3

Let's say I am building a TreeSet of an object for which the ordering depends on only one value.

I cannot do

TreeSet<Foo> tree = new TreeSet<>(Comparator.comparingInt(Foo::getX));

because if I add two different Foo objects with the same x then one would replace the other (i.e. if I do tree.add(foo1) and tree.add(foo2), tree.size() will be 1 instead of 2).

I could compare every field of Foo, but I would like two instances of Foo to be considered distinct, even if every field is the same.

One solution that "almost works" would be

TreeSet<Foo> tree = new TreeSet<>(Comparator.comparingInt(Foo::getX).thenComparing(Foo::hashCode));

But this would fail when there is a hash collision.

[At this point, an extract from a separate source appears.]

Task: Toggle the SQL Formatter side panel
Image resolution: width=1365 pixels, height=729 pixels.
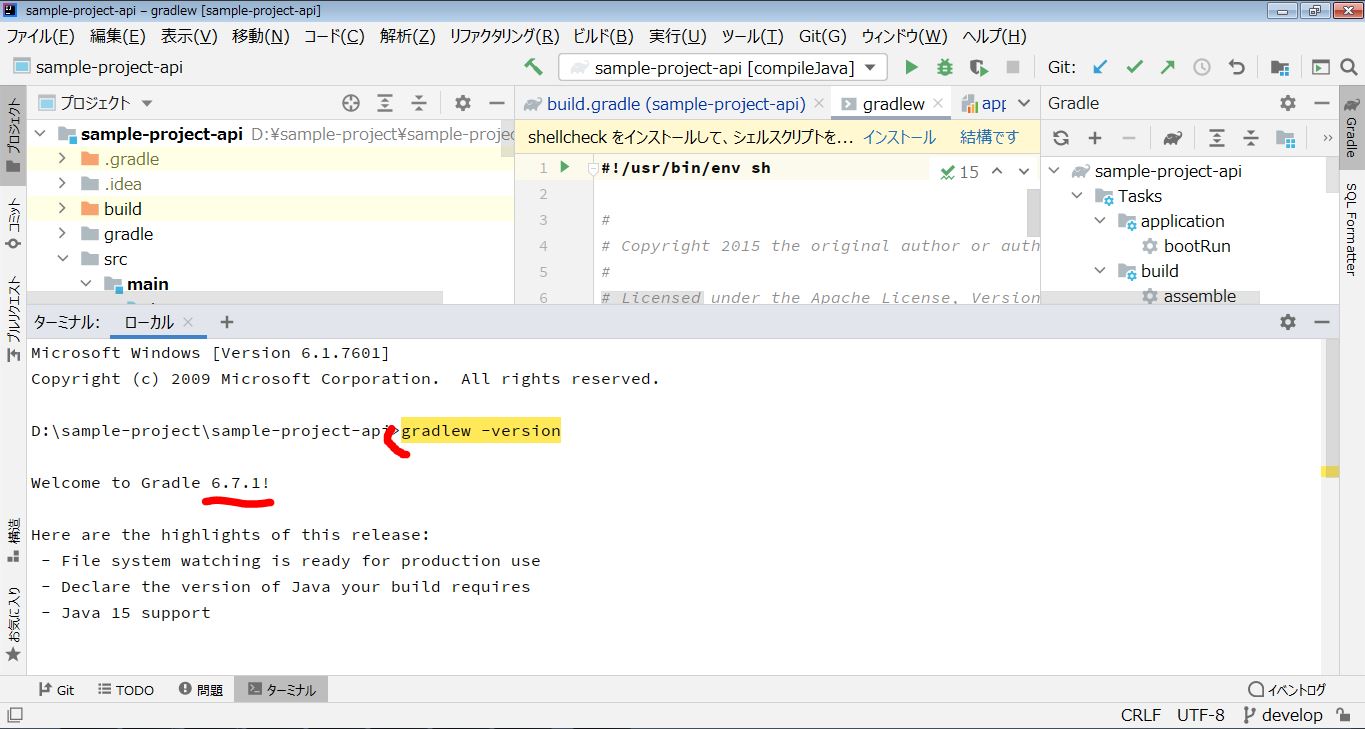Action: pyautogui.click(x=1352, y=225)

In summary, I am looking to something similar to

TreeSet<Foo> tree = new TreeSet<>(Comparator.comparingInt(Foo::getX).thenComparing(Foo::getInternalAddress));

But of course we don't have access to such method.

Workarounds

I know there are workarounds:

  • if I don't care about the objects themselves but just how many are in the tree, I can use a multiset TreeMap<Foo, Integer> (and comparing all the fields) that give me how many Foos for a specific x
  • if I do care about the objects (I am making reference equality checks) I can use a different multiset TreeMap<Foo, List<Foo>> (or TreeMap<Integer, List<Foo>> with the key being x). But if there are very few "duplicated" foos, this is a waste of space taken by all the singleton lists.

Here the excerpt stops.